Unresolved issues around hospital overcrowding

There is ‘incontrovertible evidence that if patients over 75 are detained on a trolley for in excess of 12 hours they will suffer worse outcomes’

The finding that March was the worst month on record for overcrowding in Irish hospitals is worrying. Of even greater concern is that trends in the numbers of patients lying on trolleys, while waiting for a hospital bed, continue to be upward. Numbers waiting for inpatient, day case and outpatient care are also rising.

The next few weeks should mark the tailing off of the annual surge in influenza and other virus related admissions as the “clinical winter” comes to an end; however there is no indication that trolley numbers will level off, let alone reduce, such is the crisis in the health service.

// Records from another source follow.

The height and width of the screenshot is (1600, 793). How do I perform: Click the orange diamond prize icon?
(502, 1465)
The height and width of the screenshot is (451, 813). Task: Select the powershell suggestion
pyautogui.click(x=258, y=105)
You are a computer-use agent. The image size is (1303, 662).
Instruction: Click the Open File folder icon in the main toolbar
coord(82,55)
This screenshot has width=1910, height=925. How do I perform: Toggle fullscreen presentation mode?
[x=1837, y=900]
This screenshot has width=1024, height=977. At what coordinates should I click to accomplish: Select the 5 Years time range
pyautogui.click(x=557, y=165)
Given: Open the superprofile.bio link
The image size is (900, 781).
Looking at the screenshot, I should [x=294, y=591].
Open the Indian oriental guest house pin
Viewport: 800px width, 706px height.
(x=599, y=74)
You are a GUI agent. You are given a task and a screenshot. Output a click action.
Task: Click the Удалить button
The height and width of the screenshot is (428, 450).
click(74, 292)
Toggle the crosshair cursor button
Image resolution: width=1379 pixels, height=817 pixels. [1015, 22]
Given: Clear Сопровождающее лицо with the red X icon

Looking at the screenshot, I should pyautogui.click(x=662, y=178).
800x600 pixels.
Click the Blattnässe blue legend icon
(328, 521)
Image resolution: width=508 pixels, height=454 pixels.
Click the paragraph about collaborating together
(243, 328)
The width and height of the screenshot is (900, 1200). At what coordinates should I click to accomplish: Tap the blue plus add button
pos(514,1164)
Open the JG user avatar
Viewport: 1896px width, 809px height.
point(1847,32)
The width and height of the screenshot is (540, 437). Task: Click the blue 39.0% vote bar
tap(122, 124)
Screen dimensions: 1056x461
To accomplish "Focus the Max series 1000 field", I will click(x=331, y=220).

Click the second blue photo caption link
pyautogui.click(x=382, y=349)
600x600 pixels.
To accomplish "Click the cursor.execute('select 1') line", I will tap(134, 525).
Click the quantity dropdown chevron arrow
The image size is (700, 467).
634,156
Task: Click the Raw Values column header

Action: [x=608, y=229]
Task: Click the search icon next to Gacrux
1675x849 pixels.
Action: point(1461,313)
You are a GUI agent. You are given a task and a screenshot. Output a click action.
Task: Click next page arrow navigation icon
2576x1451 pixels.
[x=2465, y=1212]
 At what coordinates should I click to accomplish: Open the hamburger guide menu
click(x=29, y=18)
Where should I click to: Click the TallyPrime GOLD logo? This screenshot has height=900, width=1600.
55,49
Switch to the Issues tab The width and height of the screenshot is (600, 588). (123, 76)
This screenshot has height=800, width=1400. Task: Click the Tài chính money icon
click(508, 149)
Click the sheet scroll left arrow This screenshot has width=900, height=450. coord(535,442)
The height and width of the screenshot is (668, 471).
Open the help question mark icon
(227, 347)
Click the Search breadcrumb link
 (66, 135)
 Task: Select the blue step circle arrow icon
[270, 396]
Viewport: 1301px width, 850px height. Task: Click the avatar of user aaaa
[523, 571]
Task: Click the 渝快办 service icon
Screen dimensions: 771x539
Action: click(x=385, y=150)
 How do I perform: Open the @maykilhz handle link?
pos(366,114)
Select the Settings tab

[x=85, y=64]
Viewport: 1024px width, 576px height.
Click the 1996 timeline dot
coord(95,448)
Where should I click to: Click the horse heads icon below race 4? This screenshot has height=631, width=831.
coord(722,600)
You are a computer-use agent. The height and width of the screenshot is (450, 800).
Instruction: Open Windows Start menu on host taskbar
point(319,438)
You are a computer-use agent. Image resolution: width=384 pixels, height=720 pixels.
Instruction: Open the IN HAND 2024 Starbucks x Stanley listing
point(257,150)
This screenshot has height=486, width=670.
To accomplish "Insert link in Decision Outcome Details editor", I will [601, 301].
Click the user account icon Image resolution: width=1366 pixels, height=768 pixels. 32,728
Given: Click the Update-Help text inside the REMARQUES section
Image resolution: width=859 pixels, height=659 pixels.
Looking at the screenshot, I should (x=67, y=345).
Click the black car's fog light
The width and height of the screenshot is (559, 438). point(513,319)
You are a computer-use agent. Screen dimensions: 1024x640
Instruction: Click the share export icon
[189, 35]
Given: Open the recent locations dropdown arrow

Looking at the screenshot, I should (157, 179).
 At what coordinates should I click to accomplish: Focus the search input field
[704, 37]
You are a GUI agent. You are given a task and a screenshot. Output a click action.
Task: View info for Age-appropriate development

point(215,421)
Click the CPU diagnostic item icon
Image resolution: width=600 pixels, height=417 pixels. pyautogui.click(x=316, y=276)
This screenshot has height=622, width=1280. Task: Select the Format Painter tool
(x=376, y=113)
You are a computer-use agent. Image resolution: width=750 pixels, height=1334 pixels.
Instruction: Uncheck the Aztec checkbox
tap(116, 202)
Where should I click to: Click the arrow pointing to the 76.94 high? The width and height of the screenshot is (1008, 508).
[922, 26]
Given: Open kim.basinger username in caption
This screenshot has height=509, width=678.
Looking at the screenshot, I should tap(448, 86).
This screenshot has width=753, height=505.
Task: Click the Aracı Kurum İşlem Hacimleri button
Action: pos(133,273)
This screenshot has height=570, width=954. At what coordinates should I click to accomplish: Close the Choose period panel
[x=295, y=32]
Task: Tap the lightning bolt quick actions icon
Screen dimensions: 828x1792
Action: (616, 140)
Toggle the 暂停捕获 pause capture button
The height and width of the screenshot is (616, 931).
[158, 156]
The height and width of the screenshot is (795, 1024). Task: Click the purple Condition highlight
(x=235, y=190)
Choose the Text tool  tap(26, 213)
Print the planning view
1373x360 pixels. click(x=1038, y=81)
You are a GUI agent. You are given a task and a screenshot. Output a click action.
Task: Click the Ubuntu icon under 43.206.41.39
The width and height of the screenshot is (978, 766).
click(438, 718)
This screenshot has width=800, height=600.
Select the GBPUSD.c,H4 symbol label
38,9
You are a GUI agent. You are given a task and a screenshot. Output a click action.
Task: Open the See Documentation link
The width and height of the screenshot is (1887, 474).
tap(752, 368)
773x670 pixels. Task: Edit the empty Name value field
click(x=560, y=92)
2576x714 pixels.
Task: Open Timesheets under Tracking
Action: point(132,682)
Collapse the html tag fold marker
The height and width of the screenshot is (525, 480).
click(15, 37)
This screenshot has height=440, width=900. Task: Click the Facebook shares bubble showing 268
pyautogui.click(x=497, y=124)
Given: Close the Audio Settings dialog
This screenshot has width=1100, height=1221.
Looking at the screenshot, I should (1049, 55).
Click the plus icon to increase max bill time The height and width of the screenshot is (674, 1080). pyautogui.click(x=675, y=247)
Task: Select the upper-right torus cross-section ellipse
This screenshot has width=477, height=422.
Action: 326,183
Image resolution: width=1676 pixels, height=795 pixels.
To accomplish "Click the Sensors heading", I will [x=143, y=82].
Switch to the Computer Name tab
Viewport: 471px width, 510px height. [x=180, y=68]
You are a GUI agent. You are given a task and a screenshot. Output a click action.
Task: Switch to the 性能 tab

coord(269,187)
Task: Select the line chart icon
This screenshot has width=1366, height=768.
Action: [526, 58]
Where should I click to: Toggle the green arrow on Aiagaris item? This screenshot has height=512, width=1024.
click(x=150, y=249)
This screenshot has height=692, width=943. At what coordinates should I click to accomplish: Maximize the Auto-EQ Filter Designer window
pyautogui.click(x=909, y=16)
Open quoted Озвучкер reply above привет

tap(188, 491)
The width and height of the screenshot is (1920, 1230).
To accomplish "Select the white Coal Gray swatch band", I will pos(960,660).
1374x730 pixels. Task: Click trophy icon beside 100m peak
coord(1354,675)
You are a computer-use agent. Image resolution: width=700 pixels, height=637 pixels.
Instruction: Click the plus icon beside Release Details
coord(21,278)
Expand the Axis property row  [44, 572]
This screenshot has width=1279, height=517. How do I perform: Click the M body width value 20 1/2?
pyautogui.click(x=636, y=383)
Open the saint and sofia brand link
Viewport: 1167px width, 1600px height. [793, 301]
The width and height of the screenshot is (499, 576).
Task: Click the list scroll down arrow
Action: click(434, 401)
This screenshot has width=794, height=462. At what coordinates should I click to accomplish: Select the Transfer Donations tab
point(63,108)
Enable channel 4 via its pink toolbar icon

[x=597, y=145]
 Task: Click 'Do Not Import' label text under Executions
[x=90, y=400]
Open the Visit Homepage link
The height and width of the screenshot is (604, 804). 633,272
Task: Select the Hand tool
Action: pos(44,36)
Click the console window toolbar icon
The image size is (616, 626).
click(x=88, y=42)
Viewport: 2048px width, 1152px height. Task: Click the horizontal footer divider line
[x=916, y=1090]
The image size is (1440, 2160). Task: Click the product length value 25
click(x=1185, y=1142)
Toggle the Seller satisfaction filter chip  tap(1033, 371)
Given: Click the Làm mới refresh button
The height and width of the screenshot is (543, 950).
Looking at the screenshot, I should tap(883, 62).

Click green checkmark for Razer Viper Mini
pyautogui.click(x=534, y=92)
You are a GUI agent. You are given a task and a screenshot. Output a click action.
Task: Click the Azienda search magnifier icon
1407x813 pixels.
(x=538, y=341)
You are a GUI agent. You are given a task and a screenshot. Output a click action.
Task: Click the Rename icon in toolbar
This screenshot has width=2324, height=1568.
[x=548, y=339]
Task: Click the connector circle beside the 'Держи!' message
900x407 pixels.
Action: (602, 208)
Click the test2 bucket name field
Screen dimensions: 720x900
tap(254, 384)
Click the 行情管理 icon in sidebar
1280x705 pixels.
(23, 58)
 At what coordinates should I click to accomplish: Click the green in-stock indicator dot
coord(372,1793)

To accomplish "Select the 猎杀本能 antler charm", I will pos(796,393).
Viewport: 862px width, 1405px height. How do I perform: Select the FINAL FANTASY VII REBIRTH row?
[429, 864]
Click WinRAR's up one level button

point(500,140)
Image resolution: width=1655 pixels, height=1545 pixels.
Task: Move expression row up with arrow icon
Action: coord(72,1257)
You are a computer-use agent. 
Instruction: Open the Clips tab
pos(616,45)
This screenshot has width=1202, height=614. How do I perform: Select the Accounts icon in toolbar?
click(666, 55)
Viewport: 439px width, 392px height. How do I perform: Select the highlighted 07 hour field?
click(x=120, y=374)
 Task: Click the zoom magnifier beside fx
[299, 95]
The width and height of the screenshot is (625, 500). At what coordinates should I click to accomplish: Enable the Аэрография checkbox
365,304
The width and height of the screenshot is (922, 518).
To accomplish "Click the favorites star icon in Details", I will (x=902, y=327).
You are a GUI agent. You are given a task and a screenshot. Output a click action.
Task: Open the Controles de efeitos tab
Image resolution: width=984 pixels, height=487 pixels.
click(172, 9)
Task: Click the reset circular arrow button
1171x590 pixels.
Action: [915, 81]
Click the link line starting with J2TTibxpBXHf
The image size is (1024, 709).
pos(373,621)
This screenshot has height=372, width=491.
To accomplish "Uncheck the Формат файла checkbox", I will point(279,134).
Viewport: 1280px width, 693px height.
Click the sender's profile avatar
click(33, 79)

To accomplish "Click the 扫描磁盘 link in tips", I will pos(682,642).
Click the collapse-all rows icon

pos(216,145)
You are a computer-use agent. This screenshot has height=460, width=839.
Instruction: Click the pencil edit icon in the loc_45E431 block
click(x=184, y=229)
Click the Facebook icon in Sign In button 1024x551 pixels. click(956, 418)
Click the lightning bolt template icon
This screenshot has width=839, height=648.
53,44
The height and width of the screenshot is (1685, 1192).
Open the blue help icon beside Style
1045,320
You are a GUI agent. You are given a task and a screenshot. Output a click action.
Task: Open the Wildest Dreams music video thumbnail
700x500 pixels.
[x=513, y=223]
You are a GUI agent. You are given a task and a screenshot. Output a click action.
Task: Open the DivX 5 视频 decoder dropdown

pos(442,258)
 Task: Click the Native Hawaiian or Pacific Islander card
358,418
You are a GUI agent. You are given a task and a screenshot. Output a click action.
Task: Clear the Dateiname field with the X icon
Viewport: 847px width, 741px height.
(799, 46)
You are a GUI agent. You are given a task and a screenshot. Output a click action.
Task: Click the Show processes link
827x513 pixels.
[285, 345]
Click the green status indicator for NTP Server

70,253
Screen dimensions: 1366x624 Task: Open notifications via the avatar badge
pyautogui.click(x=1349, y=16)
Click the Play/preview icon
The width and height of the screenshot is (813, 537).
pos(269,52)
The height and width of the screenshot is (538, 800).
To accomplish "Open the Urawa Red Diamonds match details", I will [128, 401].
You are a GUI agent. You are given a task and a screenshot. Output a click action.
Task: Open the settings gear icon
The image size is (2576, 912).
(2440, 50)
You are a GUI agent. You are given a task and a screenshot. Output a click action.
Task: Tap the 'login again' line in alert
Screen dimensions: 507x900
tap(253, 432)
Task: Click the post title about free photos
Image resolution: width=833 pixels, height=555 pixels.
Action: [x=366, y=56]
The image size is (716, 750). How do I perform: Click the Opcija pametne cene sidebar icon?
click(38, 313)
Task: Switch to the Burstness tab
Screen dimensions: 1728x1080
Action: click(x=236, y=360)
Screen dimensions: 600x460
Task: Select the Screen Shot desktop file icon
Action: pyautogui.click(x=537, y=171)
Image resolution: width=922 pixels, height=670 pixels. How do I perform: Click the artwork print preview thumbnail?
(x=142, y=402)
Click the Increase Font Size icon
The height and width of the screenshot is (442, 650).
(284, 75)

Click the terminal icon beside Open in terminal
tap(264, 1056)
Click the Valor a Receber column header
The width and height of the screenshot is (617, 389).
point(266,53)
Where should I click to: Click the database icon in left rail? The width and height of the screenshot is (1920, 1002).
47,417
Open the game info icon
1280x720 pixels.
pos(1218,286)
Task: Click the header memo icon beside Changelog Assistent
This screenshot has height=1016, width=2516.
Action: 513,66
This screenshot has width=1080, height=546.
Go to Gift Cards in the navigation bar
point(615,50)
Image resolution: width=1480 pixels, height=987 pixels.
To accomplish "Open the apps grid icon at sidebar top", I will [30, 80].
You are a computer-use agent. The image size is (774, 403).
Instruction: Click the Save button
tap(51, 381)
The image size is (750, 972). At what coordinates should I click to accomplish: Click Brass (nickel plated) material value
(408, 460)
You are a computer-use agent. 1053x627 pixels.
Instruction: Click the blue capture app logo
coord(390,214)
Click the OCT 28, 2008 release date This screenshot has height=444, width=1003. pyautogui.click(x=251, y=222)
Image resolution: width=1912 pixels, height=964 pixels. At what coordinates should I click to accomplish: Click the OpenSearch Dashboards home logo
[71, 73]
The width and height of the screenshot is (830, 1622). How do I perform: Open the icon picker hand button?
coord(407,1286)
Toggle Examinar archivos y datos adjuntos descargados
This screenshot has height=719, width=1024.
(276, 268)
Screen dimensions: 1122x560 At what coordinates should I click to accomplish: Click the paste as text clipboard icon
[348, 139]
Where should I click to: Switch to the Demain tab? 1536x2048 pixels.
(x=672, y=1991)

Perhaps the most sobering statistic is one collated by the Irish Nurses and Midwives Organisation: it found that the 9,381 patients who spent time waiting on trolleys for a bed in a ward during March represented a 100 per cent increase compared with figures from March 2008. Despite the additional money and effort spent dealing with the issue in the latter part of 2015, the numbers represent a five per cent increase on the same month last year.

Irish Association of Emergency Medicine spokesman Dr Fergal Hickey pointed to incontrovertible evidence that if patients aged more than 75 are detained on a trolley for in excess of 12 hours they will suffer worse outcomes.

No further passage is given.